Primary Open-Angle Glaucoma
The association between hypertension and POAG was heterogeneous across studies. Eighteen studies reported a positive association and 9 studies reported an inverse or null association. Seven studies adjusted for IOP and 2 studies adjusted for central corneal thickness (CCT) in their analysis. The pooled relative risk (RR) for POAG comparing participants with vs those without hypertension was 1.16 (95% CI 1.05–1.28), with modest across-study heterogeneity ( I 2 34.5%) ( Figure 2 ). The pooled RR was significant for cross-sectional studies (1.24, 95% CI 1.06–1.44), but it was smaller and not statistically significant for case-control (1.08, 95% CI 0.92–1.28) and longitudinal studies (1.05, 95% CI 0.69–1.59), although only 2 longitudinal studies contributed to the pooled estimates. The overall pooled RR in sensitivity analysis based on studies that defined POAG without using IOP as a diagnostic criterion was 1.14 (1.03–1.25, I 2 24.0%). In dose-response meta-analysis of studies that presented data using 3 or more categories of BP or that reported BP as a continuous exposure, the pooled RR for POAG associated with a 10 mm Hg increase in SBP was 1.01 (95% CI 1.00–1.03, I 2 26.1%) and the pooled RR associated with a 5 mm Hg increase in DBP was 1.02 (95% CI 0.99–1.04, I 2 25.9%) ( Figure 3 ).

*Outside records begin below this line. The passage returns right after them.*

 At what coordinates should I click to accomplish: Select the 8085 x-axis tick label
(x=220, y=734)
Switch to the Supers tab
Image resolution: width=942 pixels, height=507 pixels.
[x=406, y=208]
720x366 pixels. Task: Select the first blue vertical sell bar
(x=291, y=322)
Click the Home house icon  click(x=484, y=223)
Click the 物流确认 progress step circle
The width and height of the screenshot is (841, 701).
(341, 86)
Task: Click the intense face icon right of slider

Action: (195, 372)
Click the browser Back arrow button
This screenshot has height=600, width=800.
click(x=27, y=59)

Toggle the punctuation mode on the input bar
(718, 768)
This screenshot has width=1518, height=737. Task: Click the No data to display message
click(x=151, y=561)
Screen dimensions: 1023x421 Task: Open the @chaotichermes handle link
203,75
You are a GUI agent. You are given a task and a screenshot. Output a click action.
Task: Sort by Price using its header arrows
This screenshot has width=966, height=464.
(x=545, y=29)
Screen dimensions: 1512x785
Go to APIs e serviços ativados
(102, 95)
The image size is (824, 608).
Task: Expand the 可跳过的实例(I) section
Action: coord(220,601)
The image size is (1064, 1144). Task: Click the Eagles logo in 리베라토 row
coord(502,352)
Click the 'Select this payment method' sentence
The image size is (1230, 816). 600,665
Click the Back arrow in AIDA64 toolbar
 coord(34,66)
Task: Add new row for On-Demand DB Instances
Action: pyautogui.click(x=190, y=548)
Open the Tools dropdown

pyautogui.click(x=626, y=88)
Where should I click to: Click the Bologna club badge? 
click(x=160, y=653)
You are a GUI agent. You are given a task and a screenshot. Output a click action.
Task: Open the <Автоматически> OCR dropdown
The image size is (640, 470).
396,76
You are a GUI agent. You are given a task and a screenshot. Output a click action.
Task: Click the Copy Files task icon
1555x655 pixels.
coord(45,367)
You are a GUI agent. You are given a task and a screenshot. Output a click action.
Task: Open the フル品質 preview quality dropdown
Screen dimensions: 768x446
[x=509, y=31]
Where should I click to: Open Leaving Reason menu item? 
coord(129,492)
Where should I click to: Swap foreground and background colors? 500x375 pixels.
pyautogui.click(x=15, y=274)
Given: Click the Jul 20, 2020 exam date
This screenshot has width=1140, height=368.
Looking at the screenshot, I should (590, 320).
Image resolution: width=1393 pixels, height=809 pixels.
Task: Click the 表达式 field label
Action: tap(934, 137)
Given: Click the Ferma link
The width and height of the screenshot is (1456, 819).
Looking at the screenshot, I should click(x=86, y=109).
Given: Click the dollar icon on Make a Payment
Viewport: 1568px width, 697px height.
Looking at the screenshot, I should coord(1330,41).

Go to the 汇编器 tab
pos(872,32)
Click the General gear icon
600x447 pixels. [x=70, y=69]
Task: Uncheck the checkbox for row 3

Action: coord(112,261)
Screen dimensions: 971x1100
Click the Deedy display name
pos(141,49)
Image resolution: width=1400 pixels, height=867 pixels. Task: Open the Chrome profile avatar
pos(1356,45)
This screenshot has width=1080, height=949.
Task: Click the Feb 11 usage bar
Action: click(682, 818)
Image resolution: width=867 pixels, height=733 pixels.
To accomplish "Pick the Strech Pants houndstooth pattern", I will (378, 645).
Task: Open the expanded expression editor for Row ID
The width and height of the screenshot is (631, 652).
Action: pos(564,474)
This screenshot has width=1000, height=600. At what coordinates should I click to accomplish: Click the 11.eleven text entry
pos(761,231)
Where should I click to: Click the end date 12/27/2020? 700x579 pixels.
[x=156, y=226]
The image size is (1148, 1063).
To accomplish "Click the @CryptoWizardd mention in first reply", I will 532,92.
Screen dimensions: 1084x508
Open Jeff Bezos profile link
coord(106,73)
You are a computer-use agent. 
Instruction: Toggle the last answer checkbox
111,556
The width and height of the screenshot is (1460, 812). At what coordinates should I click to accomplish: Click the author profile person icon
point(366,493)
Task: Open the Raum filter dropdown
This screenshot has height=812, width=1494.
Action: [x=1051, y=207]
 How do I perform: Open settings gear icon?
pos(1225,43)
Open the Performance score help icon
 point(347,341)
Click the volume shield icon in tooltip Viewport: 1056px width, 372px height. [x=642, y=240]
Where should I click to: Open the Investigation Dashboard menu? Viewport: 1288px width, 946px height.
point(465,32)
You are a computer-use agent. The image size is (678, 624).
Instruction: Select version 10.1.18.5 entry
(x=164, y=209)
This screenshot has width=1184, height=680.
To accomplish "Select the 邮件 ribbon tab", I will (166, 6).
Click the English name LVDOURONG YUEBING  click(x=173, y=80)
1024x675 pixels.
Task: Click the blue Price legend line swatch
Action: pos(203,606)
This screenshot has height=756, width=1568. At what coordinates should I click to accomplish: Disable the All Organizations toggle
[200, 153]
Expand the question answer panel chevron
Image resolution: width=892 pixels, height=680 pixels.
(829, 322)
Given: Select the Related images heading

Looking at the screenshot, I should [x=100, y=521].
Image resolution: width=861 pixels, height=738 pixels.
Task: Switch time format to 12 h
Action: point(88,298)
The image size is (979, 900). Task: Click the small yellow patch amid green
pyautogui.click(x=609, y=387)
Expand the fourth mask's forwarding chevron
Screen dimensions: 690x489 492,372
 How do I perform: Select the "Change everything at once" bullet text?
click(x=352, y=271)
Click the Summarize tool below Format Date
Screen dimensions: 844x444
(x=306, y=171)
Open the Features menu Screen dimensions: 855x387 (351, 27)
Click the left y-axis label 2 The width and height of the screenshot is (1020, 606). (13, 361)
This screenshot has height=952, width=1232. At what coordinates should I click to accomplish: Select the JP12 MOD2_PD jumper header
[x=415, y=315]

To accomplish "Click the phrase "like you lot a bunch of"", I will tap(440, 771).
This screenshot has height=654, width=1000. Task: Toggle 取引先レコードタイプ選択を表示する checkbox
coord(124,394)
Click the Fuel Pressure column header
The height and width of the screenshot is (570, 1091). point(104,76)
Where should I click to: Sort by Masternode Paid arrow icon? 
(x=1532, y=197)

Virtually all studies reported a positive association or correlation between SBP, DBP, and IOP ( Figure 4 , Supplementary Table 4 , available at AJO.com ). The pooled average increase in IOP associated with a 10 mm Hg increase in SBP was 0.26 mm Hg (95% CI 0.23–0.28, I 2 42.5%), and the average increase associated with a 5 mm Hg increase in DBP was 0.17 mm Hg (95% CI 0.11–0.23, I 2 91.2%), with similar results in cross-sectional compared to longitudinal studies. The pooled average difference in IOP comparing participants with vs those without hypertension was 0.33 mm Hg (95% CI 0.25–0.40, I 2 0%), although this estimate was based on only 3 studies ( Figure 5 ).